Raoult’s Law in Detail:

For a solution of two volatile liquids A and B: P_total = x_A P°_A + x_B P°_B

Partial vapor pressure of A: p_A = x_A P°_A Partial vapor pressure of B: p_B = x_B P°_B

y_A (mole fraction in vapor) = p_A / P_total y_B = p_B / P_total

Composition of Liquid and Vapor Phases:

At any given temperature, the vapor phase is richer in the more volatile component (lower boiling point/higher P°). Dew point: Temperature at which vapor begins to condense Bubble point: Temperature at which liquid begins to boil

For T-x diagram (at constant P):

• Lower curve: liquid composition (Raoult’s law)
• Upper curve: vapor composition (Dalton’s law)

For P-x diagram (at constant T):

• Straight line (for ideal): Raoult’s law
• Curves above/below: real solutions with deviations

Azeotropes:

Maximum boiling azeotrope: (negative deviation) Example: Chloroform + Acetone Forms due to strong A−B interactions (H-bonding between CHCl₃ and acetone) At azeotropic composition, liquid and vapor have same composition. P_total is minimum for given composition.

Minimum boiling azeotrope: (positive deviation) Example: Ethanol + Water (at 95.6% ethanol by mass, BP = 78.1°C) At azeotropic composition, liquid and vapor have same composition. P_total is maximum for given composition. Cannot be separated by simple distillation.

⚡ Exam Tip: If a mixture forms an azeotrope, no matter how long you distill, you cannot get either component pure beyond the azeotropic composition. This is a common JEE trick — students assume repeated distillation can separate any mixture.

→ **Supplied data**

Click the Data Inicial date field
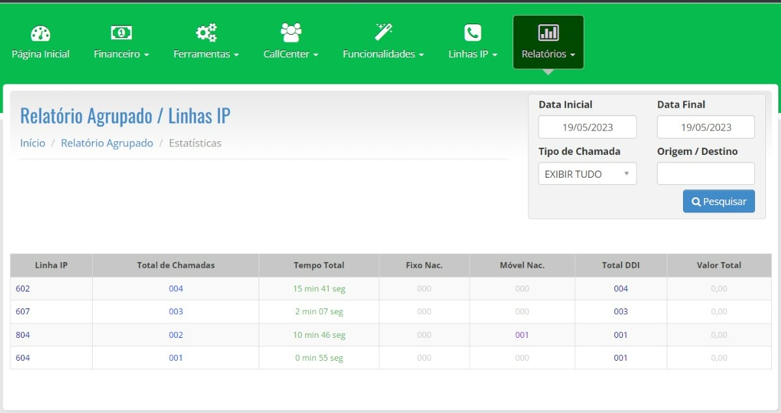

→ **Problems to solve**
[A] Write out the part of the Raoult's law notes that runs from "Partial vapor pressure of A: p_A" to "composition (Raoult’s law)", keeping every character unchanged.
[B] In the Raoult's law notes, which mixture is given as the example of a maximum boiling azeotrope?
[C] Carry on the Raoult's law notes, starting after their last sentence.

→ **Solved tasks**
[A]
Partial vapor pressure of A: p_A = x_A P°_A Partial vapor pressure of B: p_B = x_B P°_B

y_A (mole fraction in vapor) = p_A / P_total y_B = p_B / P_total

Composition of Liquid and Vapor Phases:

At any given temperature, the vapor phase is richer in the more volatile component (lower boiling point/higher P°). Dew point: Temperature at which vapor begins to condense Bubble point: Temperature at which liquid begins to boil

For T-x diagram (at constant P):

• Lower curve: liquid composition (Raoult’s law)

[B] Chloroform and acetone.

[C]
Colligative Properties:

Four main colligative properties (all depend on number of solute particles, NOT their nature):

1. Relative lowering of vapor pressure: ΔP/P° = x_solute = n₂/(n₁ + n₂) ≈ n₂/n₁ (dilute) Or: P_solution = (1 − x_solute)P° = x_solvent P°

2. Elevation of boiling point: ΔT_b = K_b × m K_b = (R × M₁ × T_b²) / (ΔH_vap × 1000) where M₁ = molar mass of solvent, T_b = boiling point of pure solvent in K, ΔH_vap = enthalpy of vaporization

3. Depression of freezing point: ΔT_f = K_f × m K_f = (R × M₁ × T_f²) / (ΔH_fus × 1000) where T_f = freezing point of pure solvent, ΔH_fus = enthalpy of fusion

4. Osmotic pressure: π = CRT = (n/V)RT (van’t Hoff’s equation) For dilute solutions: πV = nRT Units: atm or Pa C = molarity of solute particles

Example problem pattern: Find molecular mass of solute if 5 g dissolved in 100 mL water raises BP by 0.5°C. K_b for water = 0.52 K kg/mol. ΔT_b = 0.5 = 0.52 × m → m = 0.5/0.52 = 0.96 mol/kg m = (5/M_solute)/(0.1) → M_solute = 5/(0.96 × 0.1) = 52 g/mol

van’t Hoff Factor (i):

For electrolytes that dissociate: i = 1 + (ν − 1)α where ν = number of ions formed, α = degree of dissociation

For NaCl: ν = 2, for CaCl₂: ν = 3 ΔT_b = i × K_b × m

When dissociation is complete: i ≈ 2 for NaCl (complete dissociation gives 2 ions) i ≈ 3 for CaCl₂ (complete dissociation gives 3 ions) i ≈ 1 for glucose (non-electrolyte)

⚡ Exam Tip: In questions involving ionic compounds, always include van’t Hoff factor (i) when calculating colligative properties. For weak electrolytes like CH₃COOH, i is close to 1 (undissociated) at normal concentrations.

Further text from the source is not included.